• [SUPPLIED MATERIAL]:

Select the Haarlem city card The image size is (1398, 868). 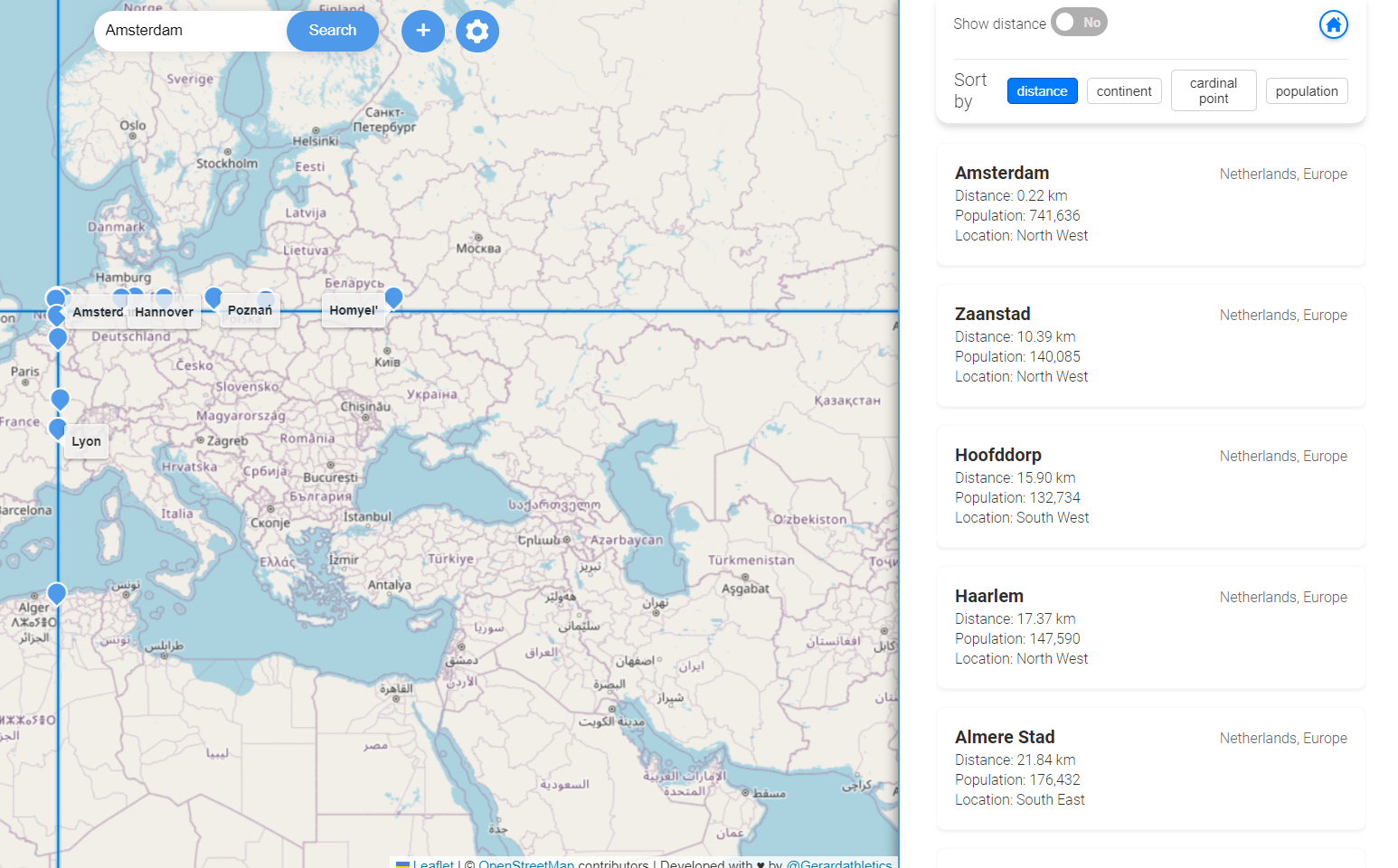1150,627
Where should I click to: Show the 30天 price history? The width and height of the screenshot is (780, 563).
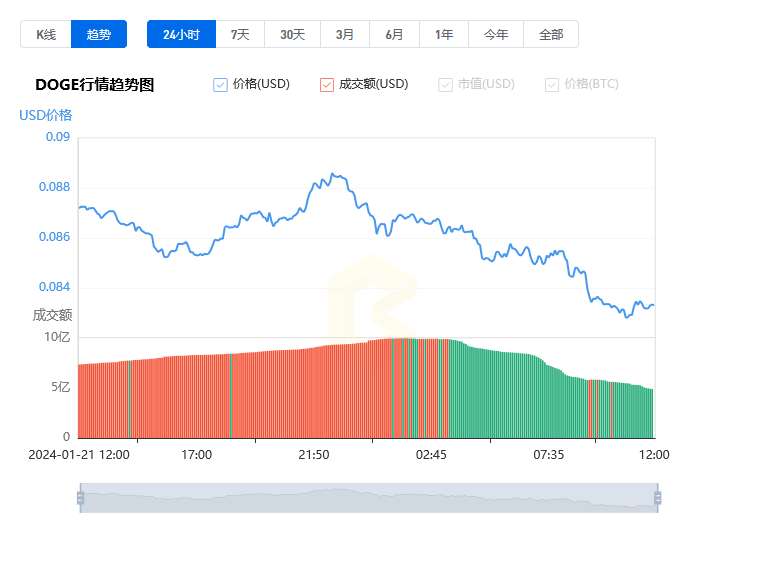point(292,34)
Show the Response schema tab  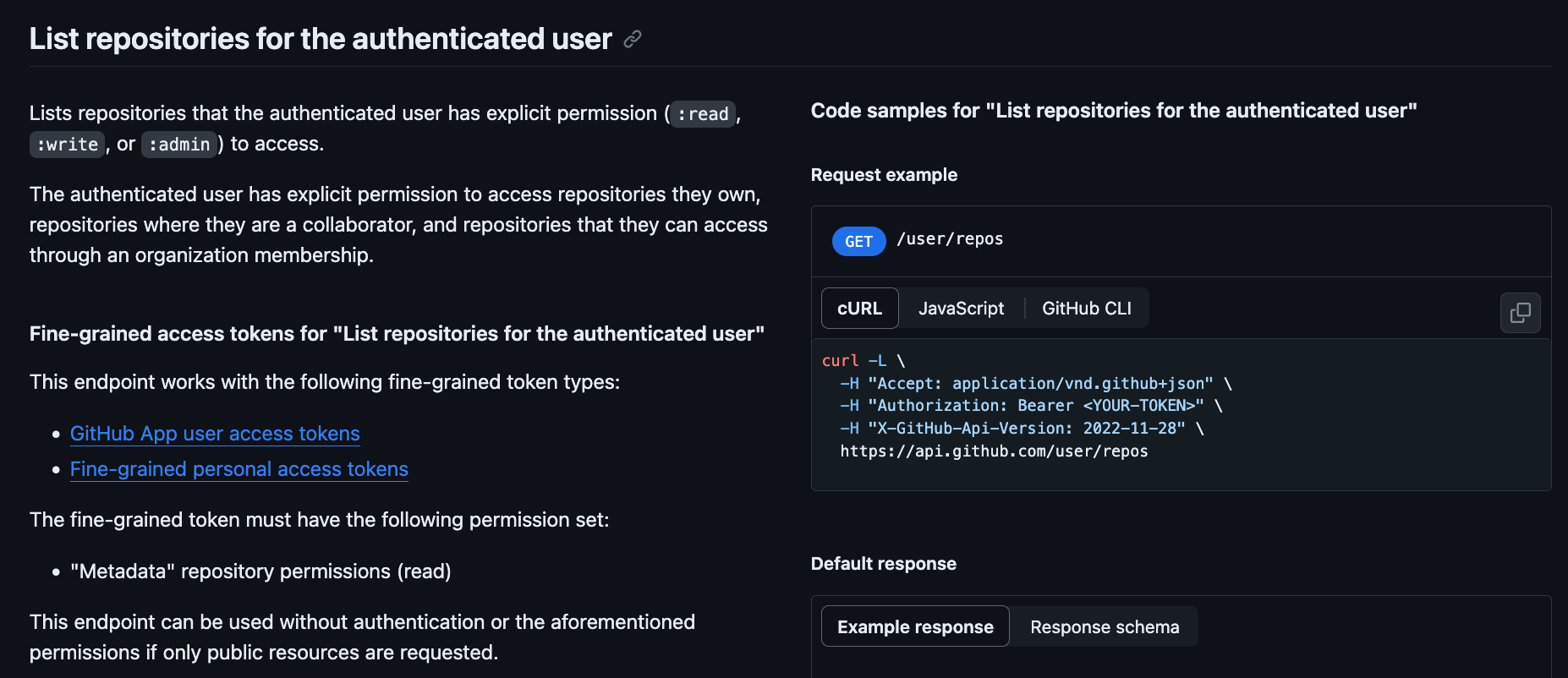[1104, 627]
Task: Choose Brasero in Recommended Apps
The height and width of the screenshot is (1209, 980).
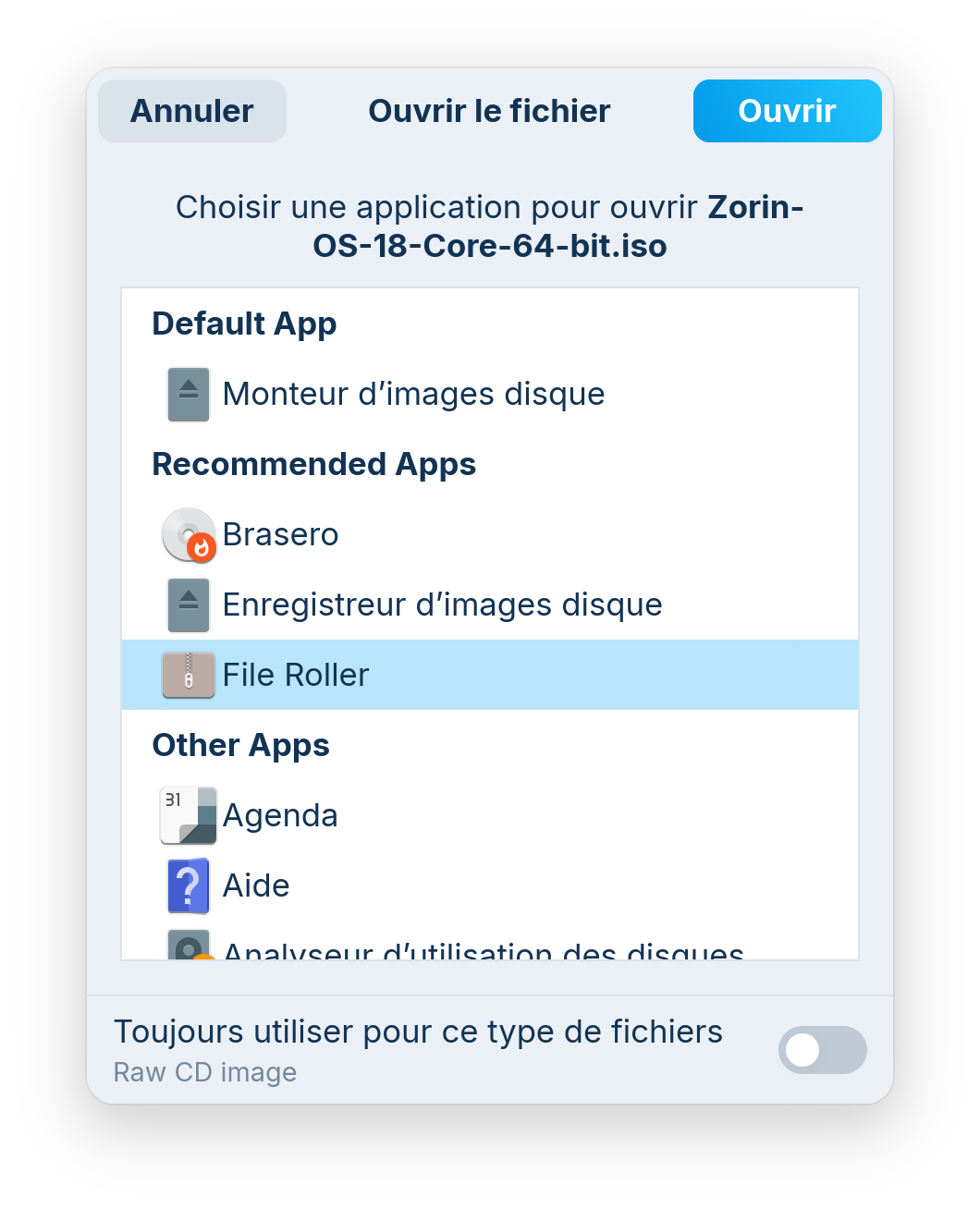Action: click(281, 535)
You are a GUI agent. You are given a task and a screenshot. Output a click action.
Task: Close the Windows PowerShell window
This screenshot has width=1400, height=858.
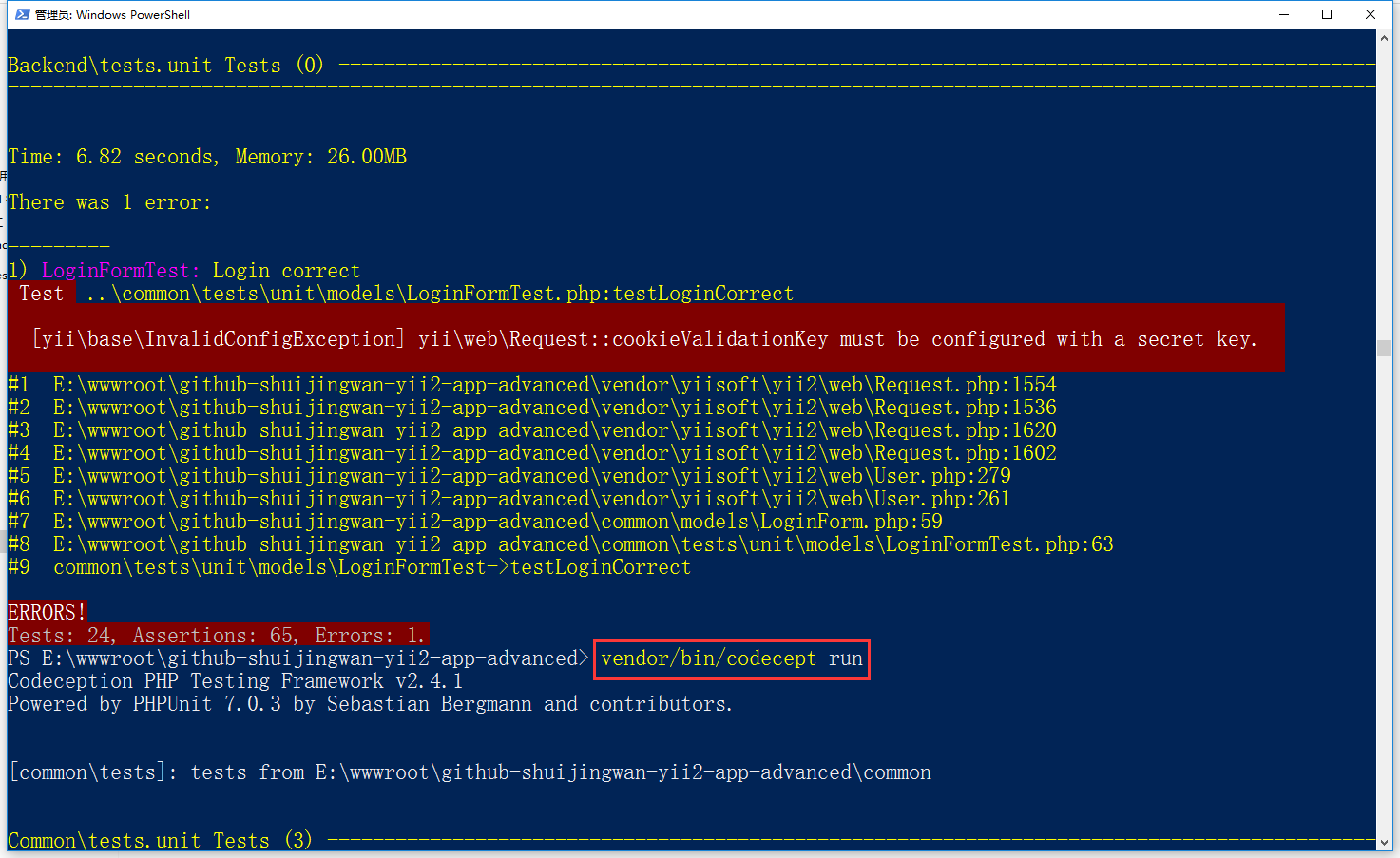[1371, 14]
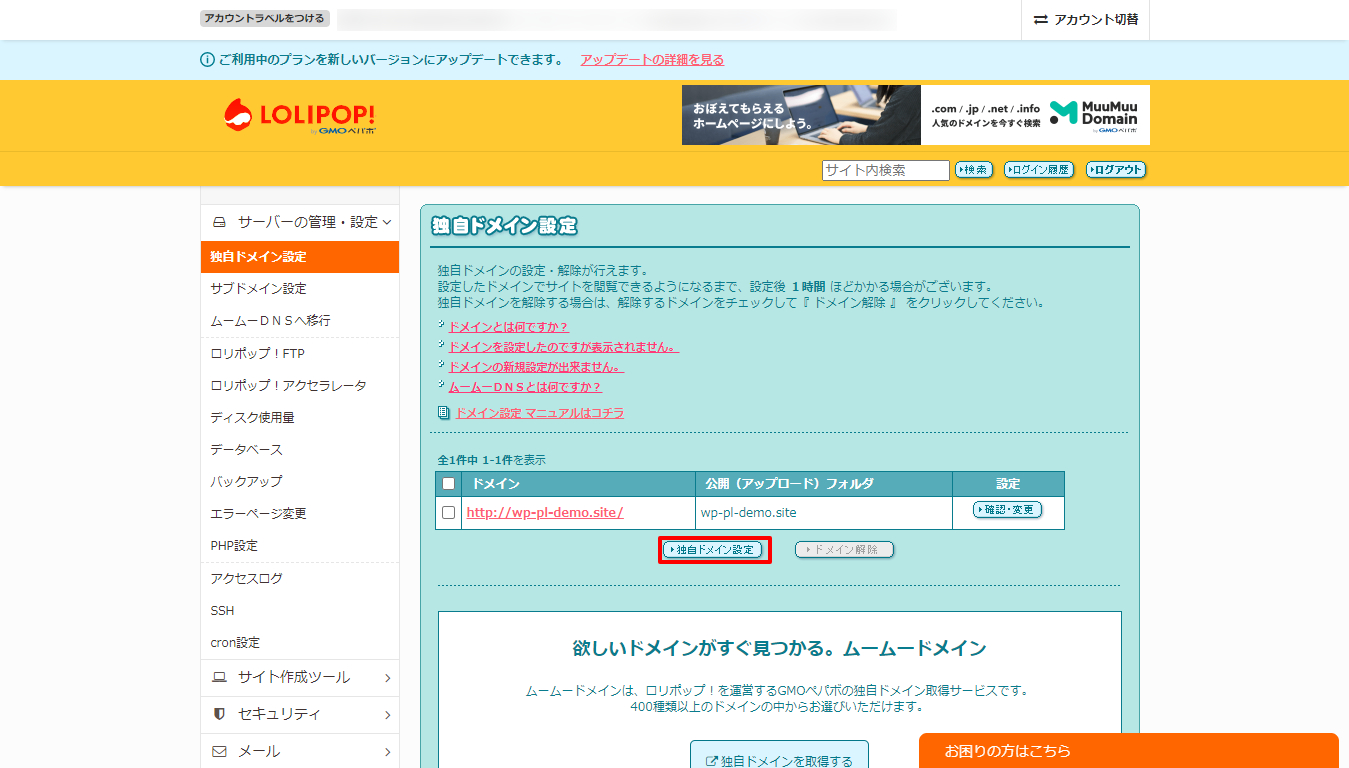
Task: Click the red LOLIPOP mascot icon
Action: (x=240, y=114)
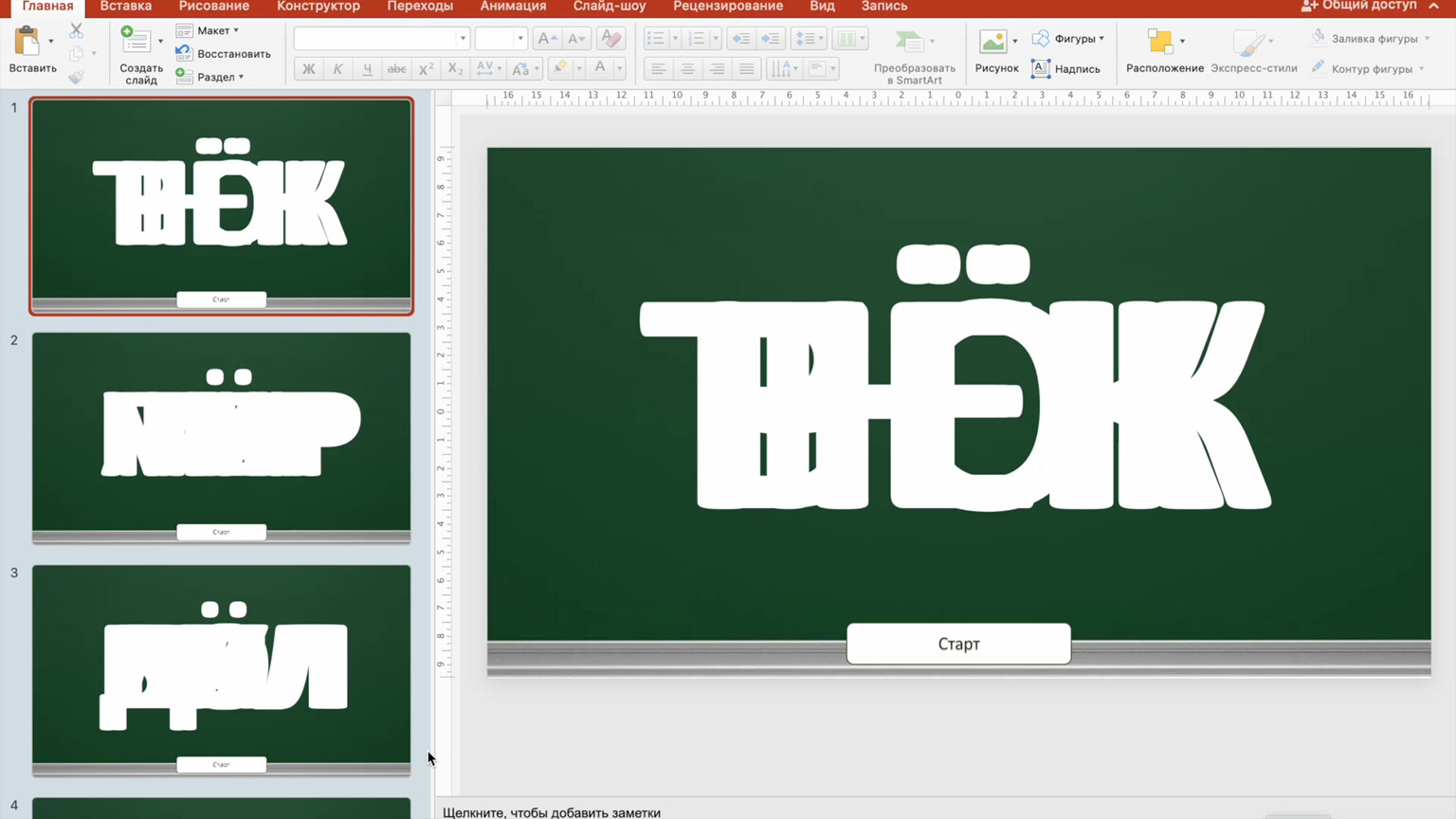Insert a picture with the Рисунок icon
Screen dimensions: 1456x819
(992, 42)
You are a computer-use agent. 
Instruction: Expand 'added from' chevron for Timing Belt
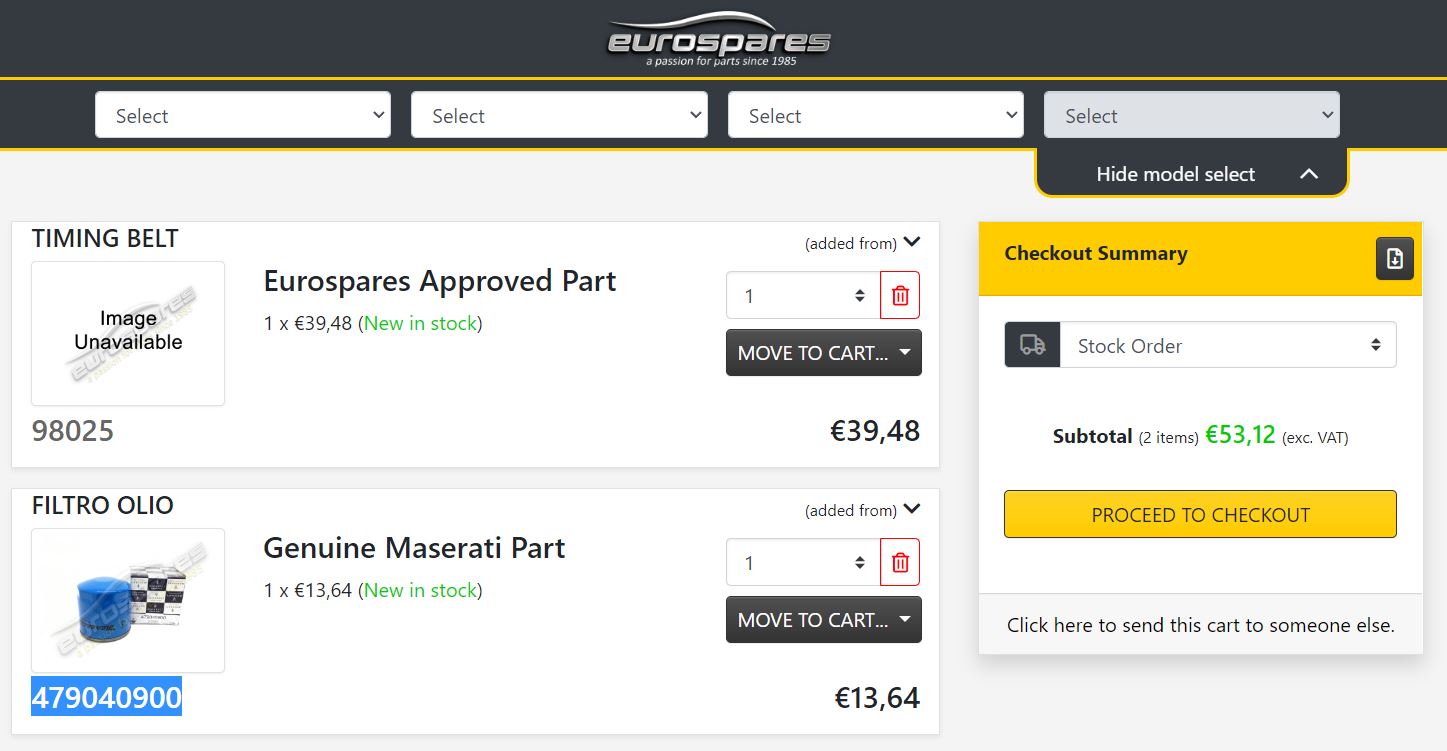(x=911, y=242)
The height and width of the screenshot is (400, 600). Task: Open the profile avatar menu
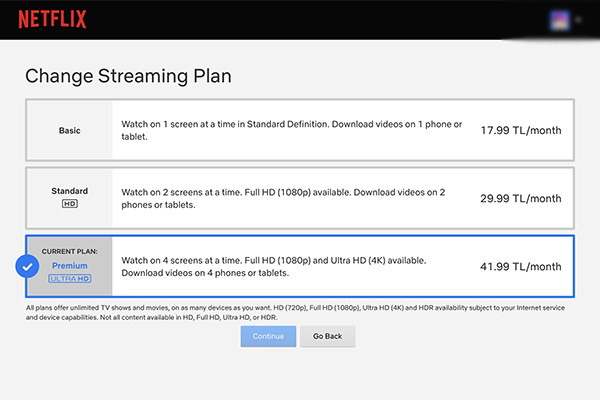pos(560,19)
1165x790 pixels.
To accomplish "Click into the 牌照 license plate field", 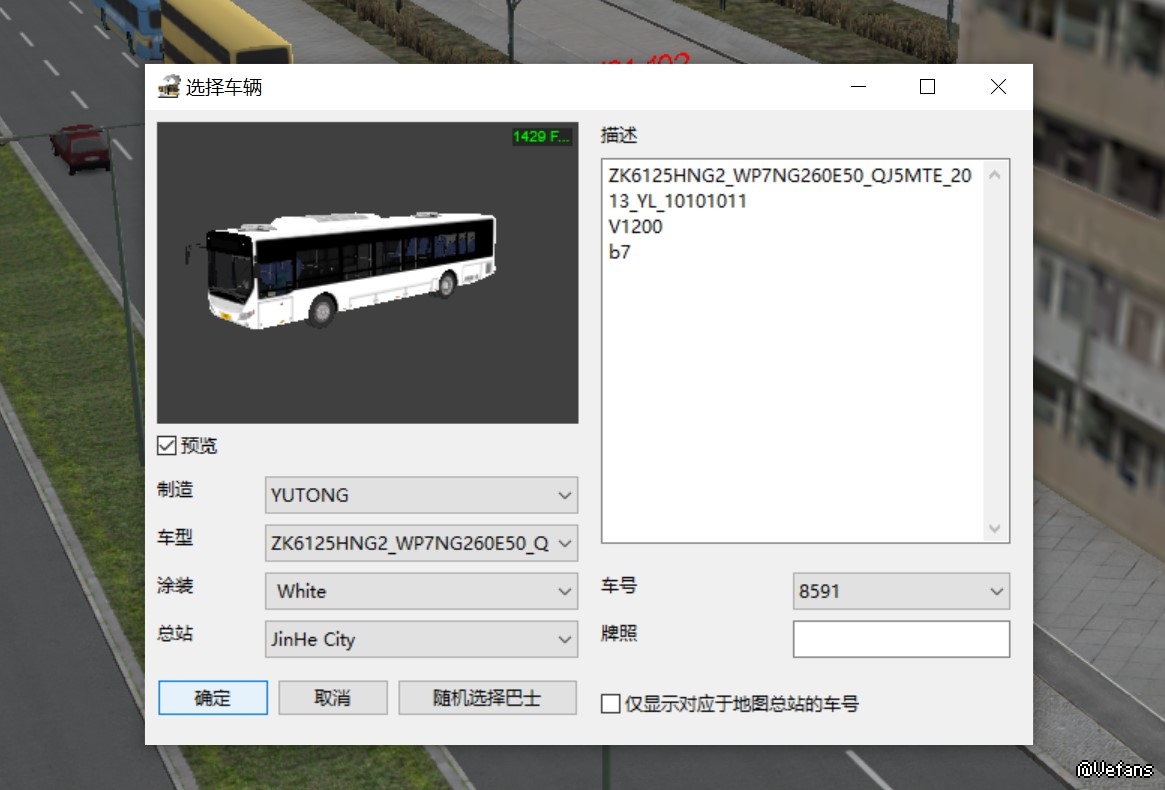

• [WHAT IS NEEDED]:
No pictures belong in the copy; quote exactly the lines from the line containing "The height and width of the screenshot is (400, 600)." through the final line of the material, both ends included.

• [RESPONSE BOX]:
The height and width of the screenshot is (400, 600). Task: Open the profile avatar menu
pos(560,19)
1165x790 pixels.
To accomplish "Click into the 牌照 license plate field", 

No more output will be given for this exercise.